### EXERCISE A
Repeat word for word the part of the burger thread starting with "I didn't have" and going on through "Lookin' good.".

### PROVIDED TEXT

# Non Turkey Burgers



## Captain Morgan (May 13, 2007)

carmed onions in the background, 
80/20 with a little water, seasoned salt
and Remington sauce (formerly Mr. Mist)
in the foreground.







cheddar chipotle cheese




Alton Brown tip...bottom bun has mayo on it, burgers go straight
from the grill onto the bun...the mayo keeps the juiced from
getting into the bun and makes a little sauce of it's on...











So takes ze burgers to my neighbors house..he's making
real fried shrimp with his own batter, my dipping sauce..




The florida sweet corn is in..



Wonder what the poor people are eating tonight?


----------



## LarryWolfe (May 13, 2007)

Wow what a meal Cappy!


----------



## ScottyDaQ (May 13, 2007)

Oh Hellllzzzz yeah!


----------



## wittdog (May 13, 2007)

Oh yeah cappy...very nice...loves me some burgers.


----------



## Griff (May 13, 2007)

Good job Cap'n. It's hard to beat surf and turf.


----------



## Bill The Grill Guy (May 13, 2007)

Now DATZ what you call a burger.  Bravo Cappy.


----------



## 007bond-jb (May 13, 2007)

Is non turkey burgers like non union? I vote no, I'm pro union


----------



## Captain Morgan (May 13, 2007)

Join the Pro-Burger Party.  The benefits are outstanding.


----------



## SteerCrazy (May 13, 2007)

great lookin NON TURKEY burger, Id eat that


----------



## bigwheel (May 13, 2007)

Looks good Cap'n. Now hard to believe Alton Brown running around telling folks to put mayo on burgers.  Everybody knows burgers require mustard.  Back in the good old days anybody order a burger with mayo at a restaurant the waitress would yell at the cook "Gimme a sissy burger." Now who could eat anything called a sissy burger?  Guess old Alton must be a yankee of some sort. 

bigwheel


----------



## Captain Morgan (May 13, 2007)

mustard would probably do the trick on the bottom bun too..
both are mostly oil and will prevent the bun from getting
soggy.  I put mayo on the bottom, mustard and ketchup
on the top of the toppings.

I didn't have any slaw, but I did, I'd put that on the bottom
bun...the mayo in the slaw might hold the juices.  I'll try that
next time I do a slaw burger.


----------



## Puff1 (May 13, 2007)

Carmelized Vidailas there Cap?
Lookin' good.
I'm disapointed about the (no have slaw) thing. But I'll get over it


----------



## Captain Morgan (May 13, 2007)

yep the vids are here and I'm eating as much as I can.
slow cook em with butter, douse with Franks...it's like
eating candy


----------



## Pigs On The Wing BBQ (May 13, 2007)

I just drooled on my key board :!:


----------



## bigwheel (May 13, 2007)

### DATASET RECORDS
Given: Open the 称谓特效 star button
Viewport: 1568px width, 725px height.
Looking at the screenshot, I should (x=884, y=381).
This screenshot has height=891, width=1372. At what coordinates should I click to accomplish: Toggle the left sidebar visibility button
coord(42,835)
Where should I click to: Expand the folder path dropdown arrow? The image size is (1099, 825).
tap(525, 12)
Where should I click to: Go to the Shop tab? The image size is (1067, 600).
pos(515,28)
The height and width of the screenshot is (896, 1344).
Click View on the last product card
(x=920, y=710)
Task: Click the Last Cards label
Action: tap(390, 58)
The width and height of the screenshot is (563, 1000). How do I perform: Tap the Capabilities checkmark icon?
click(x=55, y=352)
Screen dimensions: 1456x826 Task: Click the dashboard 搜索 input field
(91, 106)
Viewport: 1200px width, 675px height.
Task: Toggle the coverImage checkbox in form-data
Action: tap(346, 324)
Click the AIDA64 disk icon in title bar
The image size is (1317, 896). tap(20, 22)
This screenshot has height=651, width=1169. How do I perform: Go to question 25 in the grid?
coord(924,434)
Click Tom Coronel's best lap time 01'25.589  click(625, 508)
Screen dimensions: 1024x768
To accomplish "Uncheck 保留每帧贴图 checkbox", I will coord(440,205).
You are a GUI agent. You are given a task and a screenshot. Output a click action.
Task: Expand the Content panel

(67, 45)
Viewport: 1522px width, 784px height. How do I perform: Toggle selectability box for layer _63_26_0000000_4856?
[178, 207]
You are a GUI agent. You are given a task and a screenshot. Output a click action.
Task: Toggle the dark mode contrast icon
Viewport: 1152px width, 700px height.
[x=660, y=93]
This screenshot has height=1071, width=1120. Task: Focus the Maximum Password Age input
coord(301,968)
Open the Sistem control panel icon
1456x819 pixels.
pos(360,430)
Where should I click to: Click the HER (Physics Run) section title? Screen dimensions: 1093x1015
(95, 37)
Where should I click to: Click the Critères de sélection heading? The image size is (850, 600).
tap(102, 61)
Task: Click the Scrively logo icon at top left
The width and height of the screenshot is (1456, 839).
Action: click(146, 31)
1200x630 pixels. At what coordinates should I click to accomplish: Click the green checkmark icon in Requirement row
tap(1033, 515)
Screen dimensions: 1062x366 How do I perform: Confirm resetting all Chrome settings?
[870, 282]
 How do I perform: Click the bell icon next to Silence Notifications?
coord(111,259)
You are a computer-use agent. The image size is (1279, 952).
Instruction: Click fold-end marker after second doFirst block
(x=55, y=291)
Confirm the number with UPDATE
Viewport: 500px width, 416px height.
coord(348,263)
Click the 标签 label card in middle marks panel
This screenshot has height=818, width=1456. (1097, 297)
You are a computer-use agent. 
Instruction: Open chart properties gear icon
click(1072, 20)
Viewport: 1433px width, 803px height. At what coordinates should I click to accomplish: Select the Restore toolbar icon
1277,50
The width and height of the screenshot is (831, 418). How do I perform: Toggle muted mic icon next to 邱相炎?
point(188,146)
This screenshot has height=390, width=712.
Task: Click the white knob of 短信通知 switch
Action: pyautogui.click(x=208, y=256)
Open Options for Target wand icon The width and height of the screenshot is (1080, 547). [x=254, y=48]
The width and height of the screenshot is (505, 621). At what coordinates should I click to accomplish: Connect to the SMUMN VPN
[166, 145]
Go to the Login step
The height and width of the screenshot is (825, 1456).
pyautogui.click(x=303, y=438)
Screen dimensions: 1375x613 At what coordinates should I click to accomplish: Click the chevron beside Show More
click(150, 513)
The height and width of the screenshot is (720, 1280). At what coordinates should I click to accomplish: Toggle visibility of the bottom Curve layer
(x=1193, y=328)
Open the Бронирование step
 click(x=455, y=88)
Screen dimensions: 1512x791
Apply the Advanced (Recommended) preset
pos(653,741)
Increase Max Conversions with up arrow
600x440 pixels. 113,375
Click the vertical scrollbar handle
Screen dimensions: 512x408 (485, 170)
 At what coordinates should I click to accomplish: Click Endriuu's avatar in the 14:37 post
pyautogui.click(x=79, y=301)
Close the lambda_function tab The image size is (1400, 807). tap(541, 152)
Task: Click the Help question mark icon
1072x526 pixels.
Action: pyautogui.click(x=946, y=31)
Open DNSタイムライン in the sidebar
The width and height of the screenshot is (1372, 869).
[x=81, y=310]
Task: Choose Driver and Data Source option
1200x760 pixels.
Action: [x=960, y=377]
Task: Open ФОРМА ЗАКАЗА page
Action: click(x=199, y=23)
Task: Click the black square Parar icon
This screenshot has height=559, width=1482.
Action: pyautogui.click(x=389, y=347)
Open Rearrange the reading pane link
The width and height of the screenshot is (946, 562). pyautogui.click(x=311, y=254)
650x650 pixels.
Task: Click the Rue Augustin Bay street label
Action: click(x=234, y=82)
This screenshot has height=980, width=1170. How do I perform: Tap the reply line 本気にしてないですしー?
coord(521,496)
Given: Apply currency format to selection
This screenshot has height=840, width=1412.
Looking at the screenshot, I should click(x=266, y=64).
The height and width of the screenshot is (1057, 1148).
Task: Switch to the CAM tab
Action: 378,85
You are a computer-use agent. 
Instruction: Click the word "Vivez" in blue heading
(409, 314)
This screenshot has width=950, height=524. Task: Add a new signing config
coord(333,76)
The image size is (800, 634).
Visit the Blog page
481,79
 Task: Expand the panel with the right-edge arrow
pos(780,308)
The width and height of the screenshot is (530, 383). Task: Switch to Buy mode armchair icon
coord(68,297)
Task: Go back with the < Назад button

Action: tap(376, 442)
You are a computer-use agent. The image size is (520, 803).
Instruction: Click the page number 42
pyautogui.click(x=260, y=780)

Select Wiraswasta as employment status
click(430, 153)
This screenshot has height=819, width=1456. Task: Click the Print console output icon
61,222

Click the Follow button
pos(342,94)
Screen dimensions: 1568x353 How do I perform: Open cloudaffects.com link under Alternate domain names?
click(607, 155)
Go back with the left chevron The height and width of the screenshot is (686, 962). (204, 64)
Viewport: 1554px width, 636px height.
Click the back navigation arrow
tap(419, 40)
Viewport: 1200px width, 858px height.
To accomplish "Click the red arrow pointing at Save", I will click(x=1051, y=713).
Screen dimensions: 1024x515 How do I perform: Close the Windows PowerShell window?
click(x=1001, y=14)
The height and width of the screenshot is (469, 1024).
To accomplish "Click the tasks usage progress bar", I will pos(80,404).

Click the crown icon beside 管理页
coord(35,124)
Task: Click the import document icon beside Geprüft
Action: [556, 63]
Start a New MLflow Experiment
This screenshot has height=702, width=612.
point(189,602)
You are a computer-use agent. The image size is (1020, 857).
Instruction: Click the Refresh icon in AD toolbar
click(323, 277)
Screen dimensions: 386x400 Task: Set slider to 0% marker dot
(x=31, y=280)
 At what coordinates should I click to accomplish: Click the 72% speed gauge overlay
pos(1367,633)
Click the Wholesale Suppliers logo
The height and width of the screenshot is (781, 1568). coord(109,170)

### EXERCISE B
Arrange the lines of the records starting with the line with "Go back with the left" and going on through the line with "click(x=1001, y=14)" as a Markdown table with the columns Row and Line, leaving out any blank lines.

### WORKED ANSWER A
I didn't have any slaw, but I did, I'd put that on the bottom
bun...the mayo in the slaw might hold the juices.  I'll try that
next time I do a slaw burger.


----------



## Puff1 (May 13, 2007)

Carmelized Vidailas there Cap?
Lookin' good.

### WORKED ANSWER B
| Row | Line |
|---|---|
| 1 | Go back with the left chevron The height and width of the screenshot is (686, 962). (204, 64) |
| 2 | Viewport: 1554px width, 636px height. |
| 3 | Click the back navigation arrow |
| 4 | tap(419, 40) |
| 5 | Viewport: 1200px width, 858px height. |
| 6 | To accomplish "Click the red arrow pointing at Save", I will click(x=1051, y=713). |
| 7 | Screen dimensions: 1024x515 How do I perform: Close the Windows PowerShell window? |
| 8 | click(x=1001, y=14) |